Ariditätskarten (Regendefizit) in Abhängigkeit von Temperatur und Niederschlag


Monat, Temperaturabweichung und Niederschlagsabweichung auswählen:
Info:
Die hier berechneten Karten beruhen auf den von Köppen festgelegten Trockengrenzen. Ein Sommermonat wird dann als trocken (arid) bezeichnet, wenn seine Regenmenge in cm kleiner ist als die doppelte Monatstemperatur plus 14 (Wintermonate plus 0, Übergangsmonate plus 7).

Beispiel:
Die gemessene Regenmenge habe im Juli an einer beliebigen Station 40 mm, ihre Monatsmitteltemperatur 20°C betragen. Der Monat Juli ist an dieser Station zu trocken (arid) ausgefallen: 40 < (2*20)+14

Auf Grundlage der Mittelwerte von mehreren Hundert Stationen in ganz Deutschland enstanden die Karten mit flächenhafter Darstellung der Trockenheitsverhältnisse.
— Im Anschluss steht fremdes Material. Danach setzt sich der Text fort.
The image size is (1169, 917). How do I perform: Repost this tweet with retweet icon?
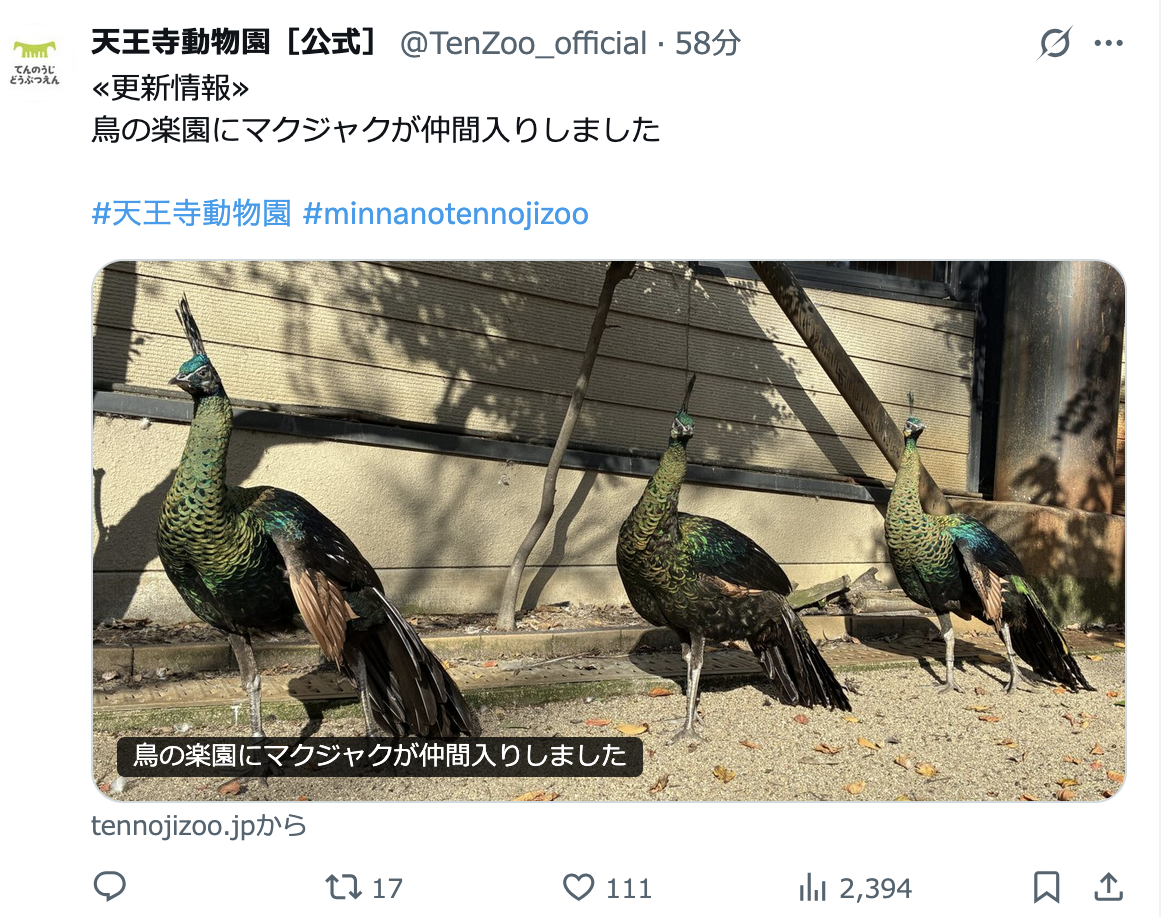point(343,887)
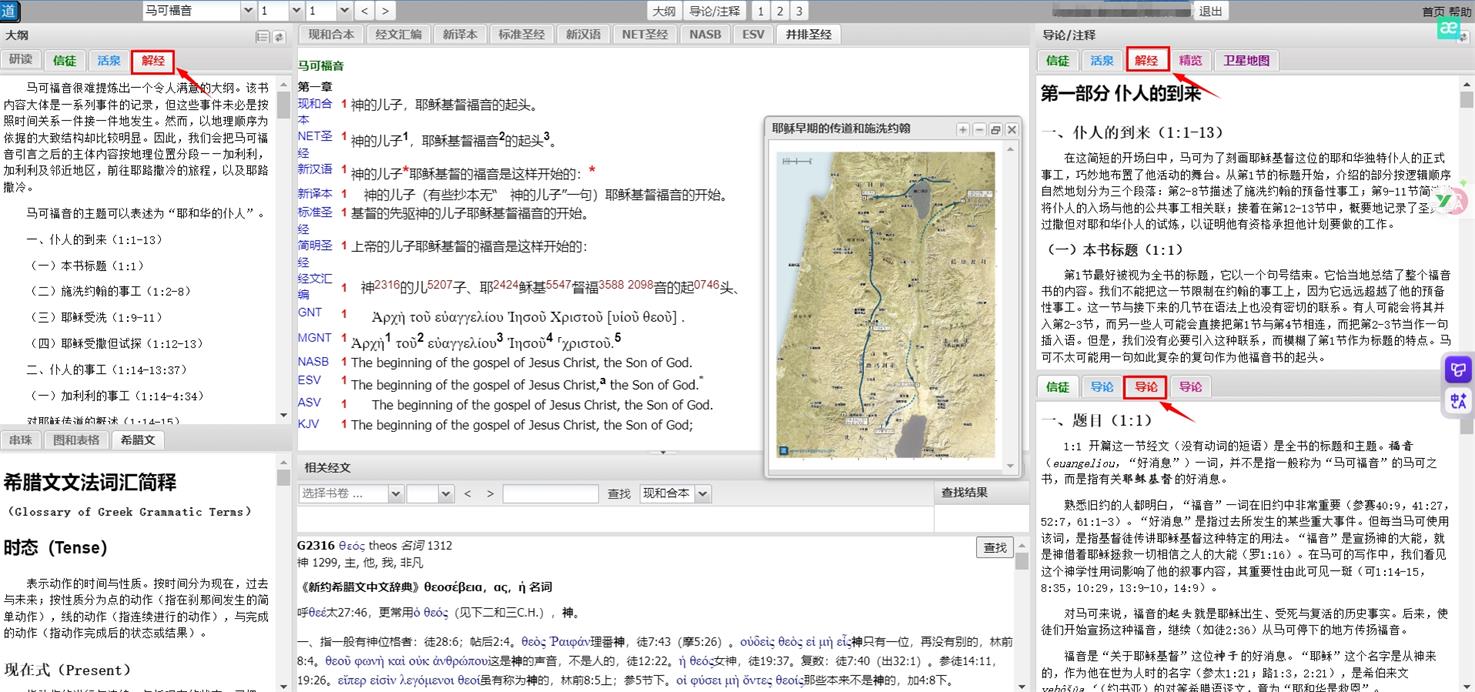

Je nachdem, ob ein Monat zu kalt oder zu warm, zu feucht oder zu trocken ausfällt, lässt sich aus den Karten ablesen, wann für welche Gebiete daraus ein Regendefizit entsteht.

Beispiel:
Fällt ein Juli 2 Grad wärmer als üblich aus (+2K), und beträgt die Regenmenge nur 75% der Norm, herrschen bereits in weiten Teilen Deutschland aride Verhältnisse; Das Regendefizit beträgt bis zu 20 mm (hellorange), von Sachsen-Anhalt bis Berlin örtlich auch mehr als 20 mm (orange).

Datengrundlage:
Monatsmittelwerte der Temperatur und des Niederschlags (1961-1990) von mehreren hundert Stationen des DWD.